North Korea presented the detained American student Otto Frederick Warmbier in front of the country’s media, a month after announcing his arrest. Warmbier was accused of trying to steal a North Korean banner with a political slogan that was hanging on the wall of his hotel in Pyongyang, a move that is considered a crime in the reclusive country.
On Monday, Warmbier was seen in a press conference, where he confessed to stealing the banner from a staff-only section of the hotel and apologized for it. He said he took the banner as a trophy for an Ohio church which offered him money for it, the Associated Press reported. A North Korean official with knowledge about the detention told CNN that Warmbier held the press conference from the People's Palace of Culture in Pyongyang “at his own request.”
“I committed the crime of taking down a political slogan from the staff holding area of the Yanggakdo International Hotel,” Warmbier said, in the televised address, adding: “I apologize to each and every one of the millions of the Korean people and I beg that you see how I was used and manipulated.”
Warmbier said he was pushed to commit the “hostile act” by a member from an Ohio church, a secret university organization and the CIA.
“My reward for my crime was so much smaller than the rewards that the Z Society and the Friendship United Methodist Church get from the United States Administration,” Warmbier said.
Warmbier, 21, is an undergraduate student at the University of Virginia and reportedly entered North Korea as a tourist. Announcing his arrest last month, the country said he conducted an anti-state crime with “the tacit connivance of the U.S. government and under its manipulation.” The U.S. State Department said it knew about media reports of a U.S. citizen detained in North Korea but did not comment further on the situation “due to privacy considerations.”
The CNN report added that it was not clear if Warmbier was forced or coerced to speak. During the address, he was seen sobbing and pleading for forgiveness.
“I never, never should have allowed myself to be lured by the United States administration to commit a crime in this country. I wish that the United States administration never manipulate people like myself in the future to commit crimes against foreign countries. I entirely beg you, the people and government of the DPRK, for your forgiveness. Please! I made the worst mistake of my life,” Warmbier said, according to CNN.

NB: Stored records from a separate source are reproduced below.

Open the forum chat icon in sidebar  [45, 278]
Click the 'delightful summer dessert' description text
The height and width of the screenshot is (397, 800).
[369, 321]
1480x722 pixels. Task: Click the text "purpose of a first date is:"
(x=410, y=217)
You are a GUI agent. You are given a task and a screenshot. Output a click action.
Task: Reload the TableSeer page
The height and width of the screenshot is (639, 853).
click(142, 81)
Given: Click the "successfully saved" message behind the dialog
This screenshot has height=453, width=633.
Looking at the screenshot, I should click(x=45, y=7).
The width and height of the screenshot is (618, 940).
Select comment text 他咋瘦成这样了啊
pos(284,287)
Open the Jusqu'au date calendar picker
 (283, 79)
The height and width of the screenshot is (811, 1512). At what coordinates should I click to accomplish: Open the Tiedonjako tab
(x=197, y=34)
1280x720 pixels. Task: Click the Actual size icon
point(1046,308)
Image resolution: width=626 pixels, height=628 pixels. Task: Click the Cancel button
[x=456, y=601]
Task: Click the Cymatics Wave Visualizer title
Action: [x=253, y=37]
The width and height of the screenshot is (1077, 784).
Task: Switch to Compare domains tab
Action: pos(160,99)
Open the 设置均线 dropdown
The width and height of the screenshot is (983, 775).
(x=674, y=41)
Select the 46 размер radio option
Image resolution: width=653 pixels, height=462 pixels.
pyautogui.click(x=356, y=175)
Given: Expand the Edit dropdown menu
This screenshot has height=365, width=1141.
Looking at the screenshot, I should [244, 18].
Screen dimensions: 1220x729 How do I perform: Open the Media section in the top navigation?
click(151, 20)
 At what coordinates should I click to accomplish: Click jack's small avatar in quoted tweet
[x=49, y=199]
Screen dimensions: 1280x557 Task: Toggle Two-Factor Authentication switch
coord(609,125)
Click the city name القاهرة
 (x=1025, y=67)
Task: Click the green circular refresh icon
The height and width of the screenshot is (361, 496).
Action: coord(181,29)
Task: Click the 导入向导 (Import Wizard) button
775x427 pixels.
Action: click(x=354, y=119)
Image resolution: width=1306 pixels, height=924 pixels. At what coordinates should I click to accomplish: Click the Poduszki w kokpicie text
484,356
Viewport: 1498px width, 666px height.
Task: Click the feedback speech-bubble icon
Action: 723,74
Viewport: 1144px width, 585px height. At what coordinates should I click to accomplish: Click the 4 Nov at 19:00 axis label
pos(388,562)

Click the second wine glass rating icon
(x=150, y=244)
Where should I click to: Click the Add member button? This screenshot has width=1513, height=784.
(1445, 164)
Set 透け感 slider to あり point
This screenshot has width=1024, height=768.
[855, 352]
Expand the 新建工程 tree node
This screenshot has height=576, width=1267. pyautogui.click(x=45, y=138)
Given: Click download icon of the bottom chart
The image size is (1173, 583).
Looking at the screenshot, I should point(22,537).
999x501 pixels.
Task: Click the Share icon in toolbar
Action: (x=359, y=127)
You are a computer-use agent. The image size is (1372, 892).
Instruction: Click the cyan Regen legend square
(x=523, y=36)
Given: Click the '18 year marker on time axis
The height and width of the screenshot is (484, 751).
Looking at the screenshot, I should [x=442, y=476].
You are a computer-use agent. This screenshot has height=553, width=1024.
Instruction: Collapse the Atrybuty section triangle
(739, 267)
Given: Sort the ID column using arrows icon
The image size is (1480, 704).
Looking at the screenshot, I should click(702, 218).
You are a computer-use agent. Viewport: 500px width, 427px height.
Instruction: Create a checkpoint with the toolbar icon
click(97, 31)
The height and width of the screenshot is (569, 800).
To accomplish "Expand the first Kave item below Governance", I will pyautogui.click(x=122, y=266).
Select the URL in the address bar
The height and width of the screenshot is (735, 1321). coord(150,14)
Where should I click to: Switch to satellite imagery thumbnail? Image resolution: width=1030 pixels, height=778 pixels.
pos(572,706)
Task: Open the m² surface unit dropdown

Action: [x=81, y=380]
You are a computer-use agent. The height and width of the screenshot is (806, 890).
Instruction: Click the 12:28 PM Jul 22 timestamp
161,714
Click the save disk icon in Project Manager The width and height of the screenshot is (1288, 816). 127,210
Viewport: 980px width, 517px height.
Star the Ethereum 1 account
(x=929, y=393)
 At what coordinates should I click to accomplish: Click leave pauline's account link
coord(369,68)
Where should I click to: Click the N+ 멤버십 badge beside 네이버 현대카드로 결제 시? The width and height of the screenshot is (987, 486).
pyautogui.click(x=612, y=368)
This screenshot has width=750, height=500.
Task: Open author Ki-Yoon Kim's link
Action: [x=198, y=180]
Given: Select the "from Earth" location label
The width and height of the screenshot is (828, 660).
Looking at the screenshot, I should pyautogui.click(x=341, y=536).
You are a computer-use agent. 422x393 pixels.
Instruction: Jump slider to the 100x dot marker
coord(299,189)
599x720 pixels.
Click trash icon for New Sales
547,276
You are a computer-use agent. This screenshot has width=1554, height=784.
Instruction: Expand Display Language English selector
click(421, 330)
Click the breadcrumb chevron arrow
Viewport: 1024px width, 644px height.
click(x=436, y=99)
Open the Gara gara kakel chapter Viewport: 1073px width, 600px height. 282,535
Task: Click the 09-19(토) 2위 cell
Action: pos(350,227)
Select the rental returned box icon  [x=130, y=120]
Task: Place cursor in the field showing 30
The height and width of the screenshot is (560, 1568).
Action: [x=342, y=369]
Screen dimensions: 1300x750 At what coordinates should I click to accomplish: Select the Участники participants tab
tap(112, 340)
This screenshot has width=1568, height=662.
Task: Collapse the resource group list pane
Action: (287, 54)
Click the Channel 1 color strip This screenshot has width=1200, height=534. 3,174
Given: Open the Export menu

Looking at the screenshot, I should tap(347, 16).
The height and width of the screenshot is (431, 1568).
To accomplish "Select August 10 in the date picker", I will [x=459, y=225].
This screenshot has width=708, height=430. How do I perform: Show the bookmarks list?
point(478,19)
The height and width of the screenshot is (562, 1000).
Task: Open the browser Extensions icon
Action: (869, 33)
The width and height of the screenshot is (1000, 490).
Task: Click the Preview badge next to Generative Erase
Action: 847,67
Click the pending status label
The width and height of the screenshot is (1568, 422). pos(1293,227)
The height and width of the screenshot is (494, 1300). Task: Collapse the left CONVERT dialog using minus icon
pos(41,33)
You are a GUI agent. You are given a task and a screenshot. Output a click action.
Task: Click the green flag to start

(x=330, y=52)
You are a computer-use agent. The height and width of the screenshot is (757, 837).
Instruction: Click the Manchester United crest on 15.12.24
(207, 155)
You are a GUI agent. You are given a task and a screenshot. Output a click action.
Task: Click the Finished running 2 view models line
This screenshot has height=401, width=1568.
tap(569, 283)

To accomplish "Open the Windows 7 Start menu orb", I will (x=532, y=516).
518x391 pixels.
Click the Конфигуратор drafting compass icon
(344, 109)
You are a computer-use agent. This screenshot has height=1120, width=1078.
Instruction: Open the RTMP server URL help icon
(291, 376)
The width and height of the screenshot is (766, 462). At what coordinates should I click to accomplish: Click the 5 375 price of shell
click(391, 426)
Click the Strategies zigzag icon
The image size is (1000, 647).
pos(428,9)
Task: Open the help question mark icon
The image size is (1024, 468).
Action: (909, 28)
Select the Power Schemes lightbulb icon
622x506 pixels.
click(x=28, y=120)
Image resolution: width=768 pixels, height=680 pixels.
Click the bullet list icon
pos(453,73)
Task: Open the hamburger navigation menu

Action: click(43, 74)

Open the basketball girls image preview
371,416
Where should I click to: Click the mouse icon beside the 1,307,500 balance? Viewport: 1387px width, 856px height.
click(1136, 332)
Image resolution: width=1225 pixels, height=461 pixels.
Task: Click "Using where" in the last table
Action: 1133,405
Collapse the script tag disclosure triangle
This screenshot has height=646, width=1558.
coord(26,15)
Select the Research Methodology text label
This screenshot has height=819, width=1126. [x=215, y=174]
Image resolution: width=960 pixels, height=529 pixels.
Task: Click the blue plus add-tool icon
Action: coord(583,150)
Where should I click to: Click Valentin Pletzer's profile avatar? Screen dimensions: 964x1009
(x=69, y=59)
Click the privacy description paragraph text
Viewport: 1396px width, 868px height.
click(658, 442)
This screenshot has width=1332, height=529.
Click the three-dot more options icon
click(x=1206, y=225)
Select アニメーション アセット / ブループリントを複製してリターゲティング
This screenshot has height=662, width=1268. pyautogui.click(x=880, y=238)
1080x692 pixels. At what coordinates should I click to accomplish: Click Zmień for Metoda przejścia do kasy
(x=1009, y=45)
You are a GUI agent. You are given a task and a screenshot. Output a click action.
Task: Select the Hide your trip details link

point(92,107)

The North Korean official also told CNN Warmbier wore his “quiet shoes,” which he got from the U.S., on Jan. 1 and entered the staff-only section to steal the banner. He had planned to conceal it by folding it up on a thin rectangular metal sheet and hiding it in his suitcase. The official added that Warmbier also browsed the internet to study different North Korean political slogans.
“The slogan was bigger than he had thought. So he couldn't take it away and turned it upside down and deserted (it) on the floor when he had pulled it from the hangers,” the official told CNN. The official also said the Ohio church member promised Warmbier a $10,000 used car if the mission was successful.
Most tourists visiting North Korea are Chinese but the Kim Jong Un-led country also attracts about 6,000 people from Western countries annually, Reuters reported. Pyongyang has been known to detain several tourists from Western countries on charges of spying and the U.S. State Department strongly recommends U.S. citizens against travel to North Korea.